I have spent so much time trying to recover from at least a decade of a troublesome relationship…And I’ve come a long way…but for some reason – this event happened. And I am not sure why. I feel like it it another lesson I am supposed to learn … I haven’t quite figured out this part of my journey yet….

While I was not hurt physically, I was indeed scared and my guards were down. In this world, it is so hard to be a female. And it is not fair. What I am about to describe – I am sure happens to males too, but – I just feel like, there are guys who think they can just say or do whatever they want to women whenever they want….. And it is not right.

….I was approached by someone that I have known of for quite some time. And I did not see it coming. And I am so mad at myself for letting my guard down….for being trusting and for finally feeling safe….Apparently – I need to build those guards back up….

I was in a town, in a store, owned by this person I knew. He wanted to show me a piano that was in his store…. I agreed, unknowingly – to go see it. I never felt like there was a reason to be cautious… So, I went to go see it and I was playing a few notes on it, checking it out…. Unexpectedly, he comes behind me and starts to rub my shoulders…. And he asks me…”Will this make you play better?“…

I freeze….Trying to comprehend what is happening. I am scared. I am disappointed…I trusted this person! …. I quickly back off and start to ramble how the piano needs a sustain peddle and how it might sell better with a peddle… Then I ask him how his wife is doing (he is married!)…. The bell goes off on his door and he heads back to check for customers….I follow, ready to leave…. He tries to apologize, saying he is sorry he made me feel uncomfortable…. But then – he goes on to tell me how he has always thought I was cute.. and then says to me….. “I’ve always wanted to touch you.” ….. Thankfully people come into the store….I am flabbergasted….speechless and finally leave.
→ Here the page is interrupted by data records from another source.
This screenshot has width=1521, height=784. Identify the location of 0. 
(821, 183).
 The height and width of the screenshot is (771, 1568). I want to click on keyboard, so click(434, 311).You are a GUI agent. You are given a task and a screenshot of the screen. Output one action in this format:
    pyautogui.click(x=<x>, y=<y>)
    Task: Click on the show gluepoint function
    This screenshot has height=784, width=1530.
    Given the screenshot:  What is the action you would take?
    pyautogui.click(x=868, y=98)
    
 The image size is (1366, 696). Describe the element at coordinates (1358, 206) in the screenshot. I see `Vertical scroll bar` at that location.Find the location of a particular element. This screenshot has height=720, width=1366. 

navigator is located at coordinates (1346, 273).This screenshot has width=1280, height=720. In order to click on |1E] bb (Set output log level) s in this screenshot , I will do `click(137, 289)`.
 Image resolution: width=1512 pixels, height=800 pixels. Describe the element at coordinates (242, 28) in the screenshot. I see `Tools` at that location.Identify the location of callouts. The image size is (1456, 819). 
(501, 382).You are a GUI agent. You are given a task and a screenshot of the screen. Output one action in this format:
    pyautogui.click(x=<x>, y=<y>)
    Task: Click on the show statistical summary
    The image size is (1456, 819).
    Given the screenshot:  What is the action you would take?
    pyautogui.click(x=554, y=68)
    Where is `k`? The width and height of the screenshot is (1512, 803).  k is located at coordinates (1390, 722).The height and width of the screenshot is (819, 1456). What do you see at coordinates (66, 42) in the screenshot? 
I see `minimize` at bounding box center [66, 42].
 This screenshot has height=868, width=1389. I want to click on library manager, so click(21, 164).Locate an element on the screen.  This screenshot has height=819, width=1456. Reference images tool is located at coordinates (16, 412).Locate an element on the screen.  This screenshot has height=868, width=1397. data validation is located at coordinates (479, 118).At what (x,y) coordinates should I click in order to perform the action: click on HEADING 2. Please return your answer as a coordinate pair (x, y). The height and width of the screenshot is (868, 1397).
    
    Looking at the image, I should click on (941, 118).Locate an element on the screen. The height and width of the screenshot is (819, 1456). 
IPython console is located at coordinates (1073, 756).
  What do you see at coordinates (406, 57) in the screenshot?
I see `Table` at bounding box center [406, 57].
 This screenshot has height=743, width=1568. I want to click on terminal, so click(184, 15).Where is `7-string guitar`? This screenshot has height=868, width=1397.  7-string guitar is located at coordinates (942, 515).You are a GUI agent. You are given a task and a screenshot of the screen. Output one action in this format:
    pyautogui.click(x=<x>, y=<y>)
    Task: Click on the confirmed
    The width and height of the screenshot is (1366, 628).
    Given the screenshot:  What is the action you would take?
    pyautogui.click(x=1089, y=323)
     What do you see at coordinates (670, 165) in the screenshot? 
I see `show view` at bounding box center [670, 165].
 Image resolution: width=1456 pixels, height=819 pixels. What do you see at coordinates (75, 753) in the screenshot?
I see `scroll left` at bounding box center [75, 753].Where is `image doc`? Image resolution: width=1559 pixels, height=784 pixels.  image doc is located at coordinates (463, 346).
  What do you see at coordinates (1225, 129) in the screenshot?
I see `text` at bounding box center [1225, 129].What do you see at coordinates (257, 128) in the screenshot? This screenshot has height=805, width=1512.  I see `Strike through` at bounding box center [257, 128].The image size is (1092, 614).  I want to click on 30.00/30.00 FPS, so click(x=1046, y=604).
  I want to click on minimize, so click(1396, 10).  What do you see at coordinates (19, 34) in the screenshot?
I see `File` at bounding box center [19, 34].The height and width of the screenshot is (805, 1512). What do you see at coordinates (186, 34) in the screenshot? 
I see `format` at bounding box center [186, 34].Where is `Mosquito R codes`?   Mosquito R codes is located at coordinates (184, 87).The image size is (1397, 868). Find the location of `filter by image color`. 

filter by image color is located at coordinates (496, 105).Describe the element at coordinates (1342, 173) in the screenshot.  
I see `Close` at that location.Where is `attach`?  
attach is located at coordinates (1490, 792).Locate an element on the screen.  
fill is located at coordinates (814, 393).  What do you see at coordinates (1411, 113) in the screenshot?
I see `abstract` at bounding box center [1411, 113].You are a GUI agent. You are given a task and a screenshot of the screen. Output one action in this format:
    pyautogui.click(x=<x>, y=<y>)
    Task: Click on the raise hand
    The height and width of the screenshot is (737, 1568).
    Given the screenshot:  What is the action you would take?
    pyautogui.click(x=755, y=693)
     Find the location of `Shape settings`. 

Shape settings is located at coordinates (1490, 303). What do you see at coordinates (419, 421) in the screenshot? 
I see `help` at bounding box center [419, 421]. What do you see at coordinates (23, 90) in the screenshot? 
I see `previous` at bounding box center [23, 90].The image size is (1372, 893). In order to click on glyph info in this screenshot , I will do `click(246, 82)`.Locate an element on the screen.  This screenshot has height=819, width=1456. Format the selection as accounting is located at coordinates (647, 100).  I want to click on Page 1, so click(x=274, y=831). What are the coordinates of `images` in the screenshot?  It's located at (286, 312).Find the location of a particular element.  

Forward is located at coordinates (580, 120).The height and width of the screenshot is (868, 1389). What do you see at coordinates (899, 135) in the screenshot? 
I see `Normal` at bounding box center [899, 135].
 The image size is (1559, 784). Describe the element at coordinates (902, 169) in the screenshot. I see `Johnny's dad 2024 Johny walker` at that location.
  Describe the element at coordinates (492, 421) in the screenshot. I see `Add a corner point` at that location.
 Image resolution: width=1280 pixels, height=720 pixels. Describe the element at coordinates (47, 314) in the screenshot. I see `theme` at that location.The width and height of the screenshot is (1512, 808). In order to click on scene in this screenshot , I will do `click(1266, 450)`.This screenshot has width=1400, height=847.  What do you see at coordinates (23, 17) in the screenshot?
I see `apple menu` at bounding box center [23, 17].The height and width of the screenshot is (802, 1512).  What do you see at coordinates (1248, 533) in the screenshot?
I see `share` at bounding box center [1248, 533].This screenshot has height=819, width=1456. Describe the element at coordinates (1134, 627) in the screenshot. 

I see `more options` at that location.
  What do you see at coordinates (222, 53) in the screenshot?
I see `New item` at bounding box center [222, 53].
I have spoke about this situation with my therapist and a few close friends, but it still bothers me. I cannot tell many people …. it is a delicate situation where I do not want others to get hurt. And after-all – it is my word against his. There are no witnesses. Now, I am afraid to be alone with many other guys (especially older ones)… I am questioning people that I once trusted… their intentions…. I don’t want to have to do that. I shouldn’t have to not feel safe.

Not even hardly a week later, a situation came up in my place of work where I had to help a transient – and I am really worried about the impact it might have had in how I tried to help him…. Given I cannot go into much detail of this situation because of privacy reasons, but – I was really on edge the entire time the person who needed help was around and feared that such a situation could happen again….

…I’ve been keeping quiet about this and putting on a brave face- pretending nothing happened. I’ve even tried to forget about it… And I know it was just one small event – but it was one event where my judgement was clouded….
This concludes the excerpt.